First preprint of 2019: The A. thaliana pan-NLRome

The Arabidopsis thaliana pan-NLRome

1000s of NLR genes in 65 diverse accessions

Van de Weyer et al., bioRxiv 537001, posted January 31, 2019

Disease is both among the most important selection pressures in nature and among the main causes of yield loss in agriculture. In plants, resistance to disease is often conferred by Nucleotide-binding Leucine-rich Repeat (NLR) proteins. These proteins function as intracellular immune receptors that recognize pathogen proteins and their effects on the plant.
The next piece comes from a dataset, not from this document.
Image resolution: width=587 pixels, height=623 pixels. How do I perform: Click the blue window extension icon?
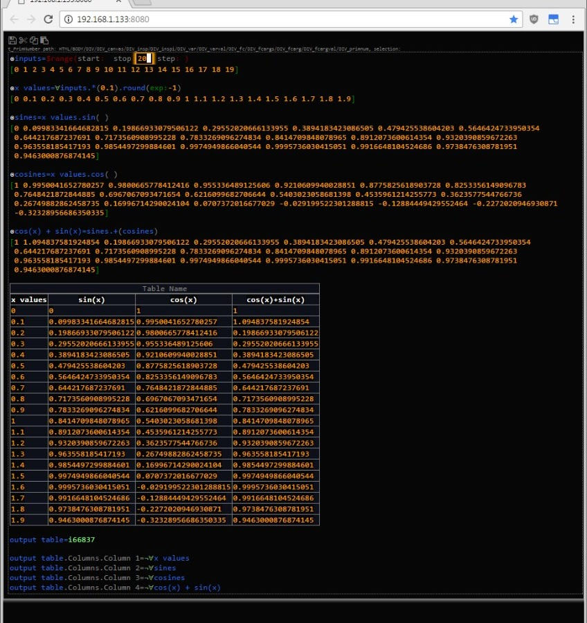point(553,19)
Consistent with evolutionarily dynamic interactions between plants and pathogens, NLRs are known to be encoded by one of the most variable gene families in plants, but the true extent of intraspecific NLR diversity has been unclear. Here, we define the majority of the Arabidopsis thaliana species-wide ‘NLRome’. From NLR sequence enrichment and long-read sequencing of 65 diverse A. thaliana accessions, we infer that the pan-NLRome saturates with approximately 40 accessions. Despite the high diversity of NLRs, half of the pan-NLRome is present in most accessions. We chart the architectural diversity of NLR proteins, identify novel architectures, and quantify the selective forces that act on specific NLRs, domains, and positions. Our study provides a blueprint for defining the pan-NLRome of plant species.